» Goal: Convert all the rows below into a Markdown table with two columns, No. and Line, giving each non-blank line its own number and dropping any blank lines.

» Records for the exercise:

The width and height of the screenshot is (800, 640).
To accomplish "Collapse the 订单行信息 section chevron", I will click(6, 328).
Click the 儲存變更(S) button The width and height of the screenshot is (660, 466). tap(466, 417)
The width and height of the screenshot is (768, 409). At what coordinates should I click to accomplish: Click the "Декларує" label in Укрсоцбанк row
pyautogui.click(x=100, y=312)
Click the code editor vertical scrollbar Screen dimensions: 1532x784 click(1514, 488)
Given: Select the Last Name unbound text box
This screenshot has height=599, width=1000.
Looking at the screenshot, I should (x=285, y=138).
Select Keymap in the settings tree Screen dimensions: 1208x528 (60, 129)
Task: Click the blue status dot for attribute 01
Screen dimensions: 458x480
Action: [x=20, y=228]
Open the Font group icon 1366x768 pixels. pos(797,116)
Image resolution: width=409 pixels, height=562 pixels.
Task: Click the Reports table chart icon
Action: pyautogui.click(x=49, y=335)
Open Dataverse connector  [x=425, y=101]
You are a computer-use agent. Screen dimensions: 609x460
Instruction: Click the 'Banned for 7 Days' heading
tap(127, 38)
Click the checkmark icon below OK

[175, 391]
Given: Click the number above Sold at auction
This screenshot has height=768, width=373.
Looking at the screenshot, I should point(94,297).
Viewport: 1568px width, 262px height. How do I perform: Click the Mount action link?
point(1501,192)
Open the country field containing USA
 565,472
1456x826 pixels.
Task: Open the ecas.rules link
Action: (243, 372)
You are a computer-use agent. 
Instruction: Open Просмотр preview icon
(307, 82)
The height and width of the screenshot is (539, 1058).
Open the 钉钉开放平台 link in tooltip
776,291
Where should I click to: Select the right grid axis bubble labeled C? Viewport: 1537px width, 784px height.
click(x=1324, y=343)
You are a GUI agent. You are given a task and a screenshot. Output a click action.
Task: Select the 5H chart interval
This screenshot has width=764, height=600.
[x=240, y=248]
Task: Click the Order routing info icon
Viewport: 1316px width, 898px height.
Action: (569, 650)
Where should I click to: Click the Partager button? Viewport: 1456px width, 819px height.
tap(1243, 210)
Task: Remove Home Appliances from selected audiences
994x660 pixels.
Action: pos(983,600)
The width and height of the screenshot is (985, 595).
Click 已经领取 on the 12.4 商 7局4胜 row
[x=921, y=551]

» The response:
| No. | Line |
|---|---|
| 1 | The width and height of the screenshot is (800, 640). |
| 2 | To accomplish "Collapse the 订单行信息 section chevron", I will click(6, 328). |
| 3 | Click the 儲存變更(S) button The width and height of the screenshot is (660, 466). tap(466, 417) |
| 4 | The width and height of the screenshot is (768, 409). At what coordinates should I click to accomplish: Click the "Декларує" label in Укрсоцбанк row |
| 5 | pyautogui.click(x=100, y=312) |
| 6 | Click the code editor vertical scrollbar Screen dimensions: 1532x784 click(1514, 488) |
| 7 | Given: Select the Last Name unbound text box |
| 8 | This screenshot has height=599, width=1000. |
| 9 | Looking at the screenshot, I should (x=285, y=138). |
| 10 | Select Keymap in the settings tree Screen dimensions: 1208x528 (60, 129) |
| 11 | Task: Click the blue status dot for attribute 01 |
| 12 | Screen dimensions: 458x480 |
| 13 | Action: [x=20, y=228] |
| 14 | Open the Font group icon 1366x768 pixels. pos(797,116) |
| 15 | Image resolution: width=409 pixels, height=562 pixels. |
| 16 | Task: Click the Reports table chart icon |
| 17 | Action: pyautogui.click(x=49, y=335) |
| 18 | Open Dataverse connector  [x=425, y=101] |
| 19 | You are a computer-use agent. Screen dimensions: 609x460 |
| 20 | Instruction: Click the 'Banned for 7 Days' heading |
| 21 | tap(127, 38) |
| 22 | Click the checkmark icon below OK |
| 23 | [175, 391] |
| 24 | Given: Click the number above Sold at auction |
| 25 | This screenshot has height=768, width=373. |
| 26 | Looking at the screenshot, I should point(94,297). |
| 27 | Viewport: 1568px width, 262px height. How do I perform: Click the Mount action link? |
| 28 | point(1501,192) |
| 29 | Open the country field containing USA |
| 30 |  565,472 |
| 31 | 1456x826 pixels. |
| 32 | Task: Open the ecas.rules link |
| 33 | Action: (243, 372) |
| 34 | You are a computer-use agent.  |
| 35 | Instruction: Open Просмотр preview icon |
| 36 | (307, 82) |
| 37 | The height and width of the screenshot is (539, 1058). |
| 38 | Open the 钉钉开放平台 link in tooltip |
| 39 | 776,291 |
| 40 | Where should I click to: Select the right grid axis bubble labeled C? Viewport: 1537px width, 784px height. |
| 41 | click(x=1324, y=343) |
| 42 | You are a GUI agent. You are given a task and a screenshot. Output a click action. |
| 43 | Task: Select the 5H chart interval |
| 44 | This screenshot has width=764, height=600. |
| 45 | [x=240, y=248] |
| 46 | Task: Click the Order routing info icon |
| 47 | Viewport: 1316px width, 898px height. |
| 48 | Action: (569, 650) |
| 49 | Where should I click to: Click the Partager button? Viewport: 1456px width, 819px height. |
| 50 | tap(1243, 210) |
| 51 | Task: Remove Home Appliances from selected audiences |
| 52 | 994x660 pixels. |
| 53 | Action: pos(983,600) |
| 54 | The width and height of the screenshot is (985, 595). |
| 55 | Click 已经领取 on the 12.4 商 7局4胜 row |
| 56 | [x=921, y=551] |